Baroness Heather Hallett has an unenviable task of seismic proportions. The chair of the Covid-19 inquiry has stated her intentions to listen to evidence on almost every aspect of a pandemic that resulted in more than 220,000 deaths in Britain and overturned many aspects of our daily lives.
To deliver findings that will bring satisfaction to the majority on such a divisive and emotionally charged subject feels like an almost impossible task. I wish her and her team the very best of luck.
While the challenge feels enormous, it is vitally important and necessary the inquiry delivers an effective and timely response to the defining issue of this era.
Looking back, I hope it will bring some sort of closure and answer those unanswered questions for the millions impacted by the loss of a loved one in the pandemic.

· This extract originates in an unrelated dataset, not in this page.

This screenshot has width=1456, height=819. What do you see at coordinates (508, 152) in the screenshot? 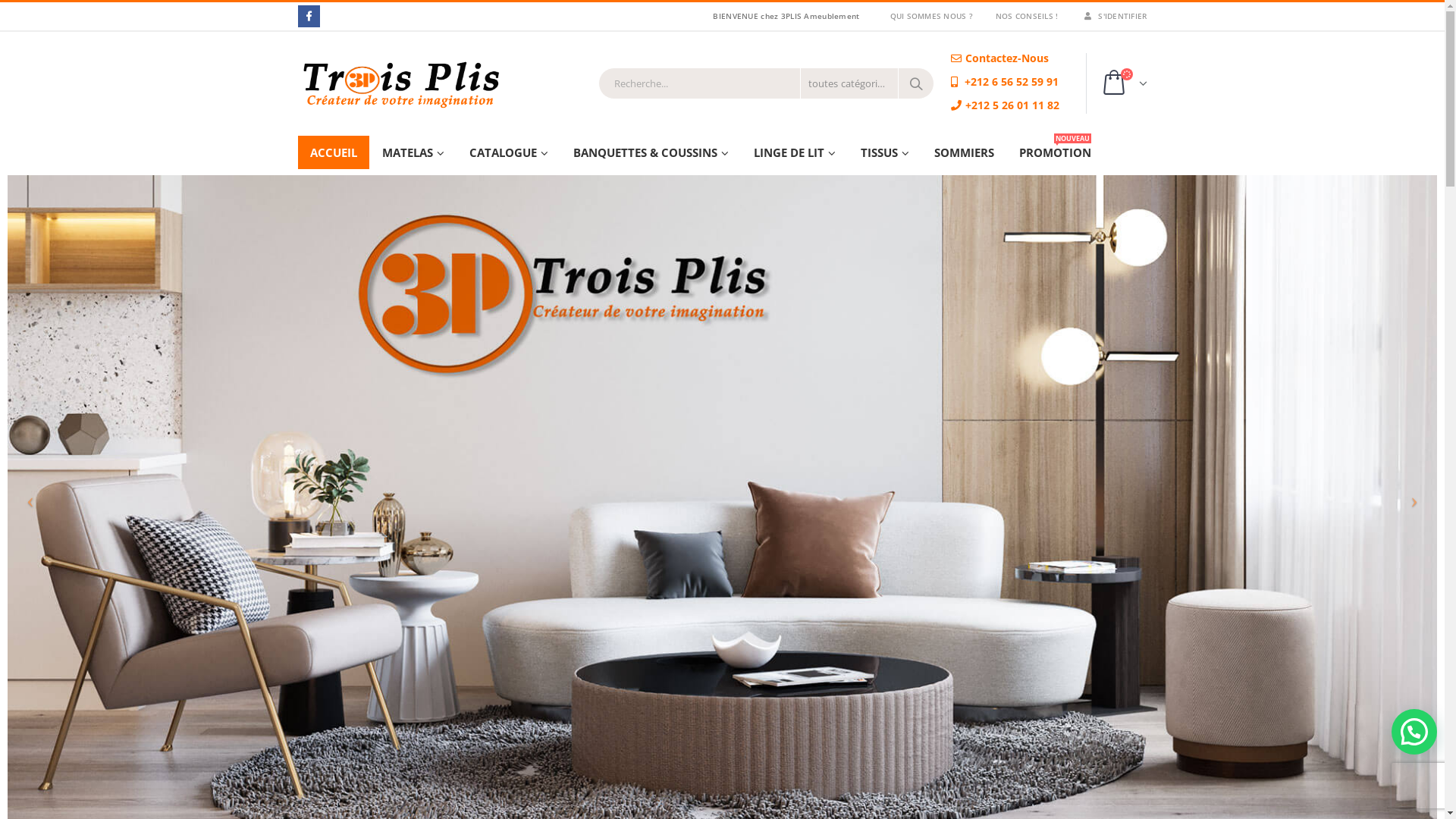
I see `'CATALOGUE'` at bounding box center [508, 152].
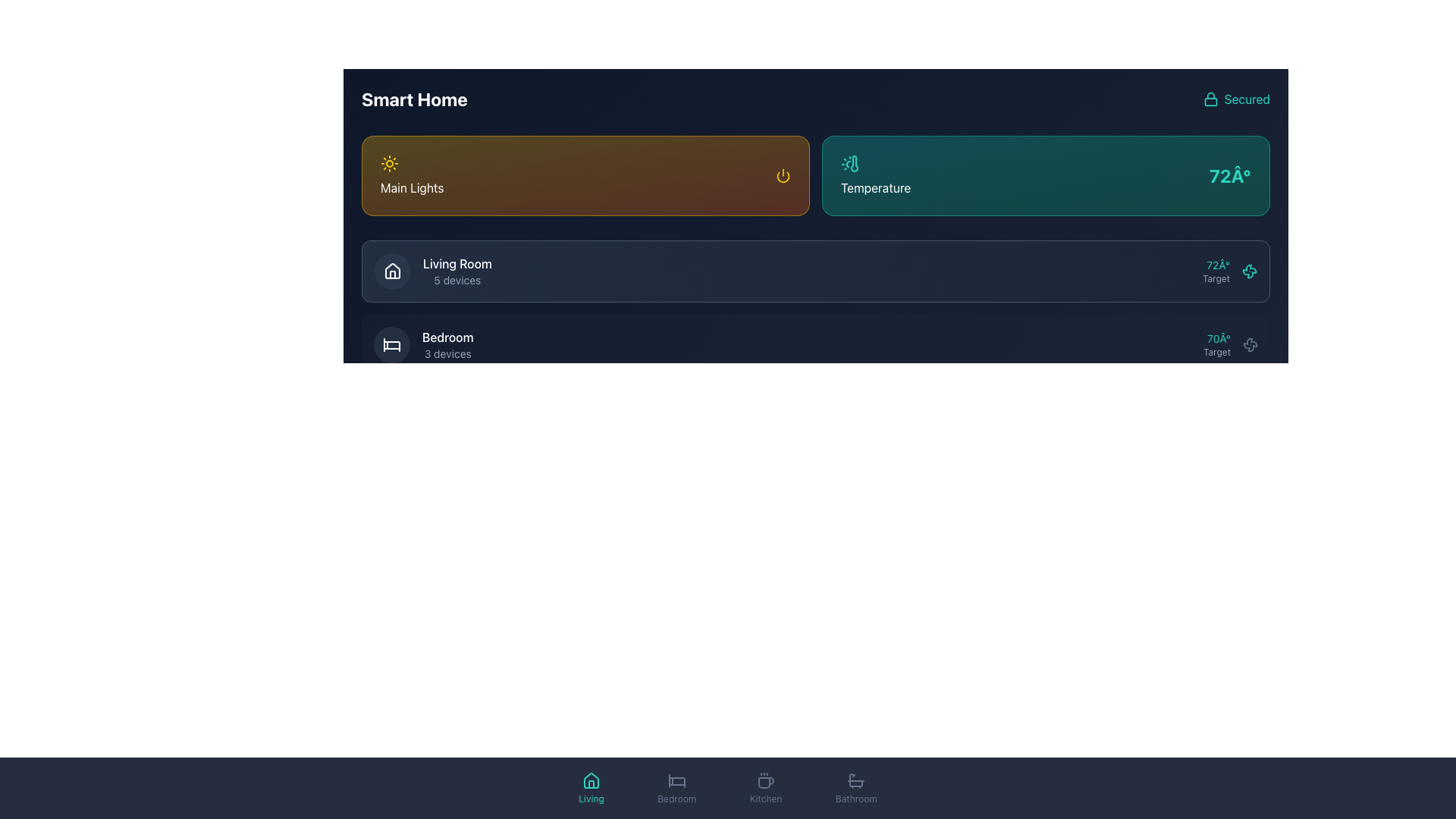 The image size is (1456, 819). What do you see at coordinates (1216, 271) in the screenshot?
I see `the temperature setting display located in the top-right corner of the bottom panel` at bounding box center [1216, 271].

Looking forward, we need the inquiry to deliver the answers that will ensure our response as a nation is better the next time we face such an all-encompassing health risk.
At the Centre for Ageing Better, we will be paying closest attention to the inquiry’s evidence and findings around the treatment of older people. Did our approach to the pandemic save the lives of older people or did it put older people closer into harm’s way?
Older people bore the brunt of COVID. In the first year of the pandemic, older adults accounted for most excess deaths. Among the groups 75–85 and 85 and older, there were 17.2% and 13.7% more deaths than expected. By contrast, the 15–44-year-old age group saw 652 excess deaths (6.2%) above the expected level.
We also know that COVID proved more deadly for some social groups than others. The raised risk of death for black people was two times greater for men and 1.4 times greater for women compared with white people. Another study found working age adults in England’s poorest areas were almost four times more likely to die from COVID-19 than those in the wealthiest areas.
A successful inquiry will help steer national policies towards tackling these health inequalities. Not just in preparation for any potential future pandemic but also to ensure a more balanced prospect of a healthy later life for everyone, regardless of wealth or ethnicity.
The pandemic also stripped back and showed us how we as a nation feel about and treat ageing older people.
One decision likely to be heavily scrutinised by the inquiry is the discharge of untested hospital patients into care homes during the early stages of the pandemic, a policy already judged unlawful by the High Court. To many, the reasoning behind the decision, freeing up health service capacity for younger, fitter patients, is a prime example of how older lives are given less value in society.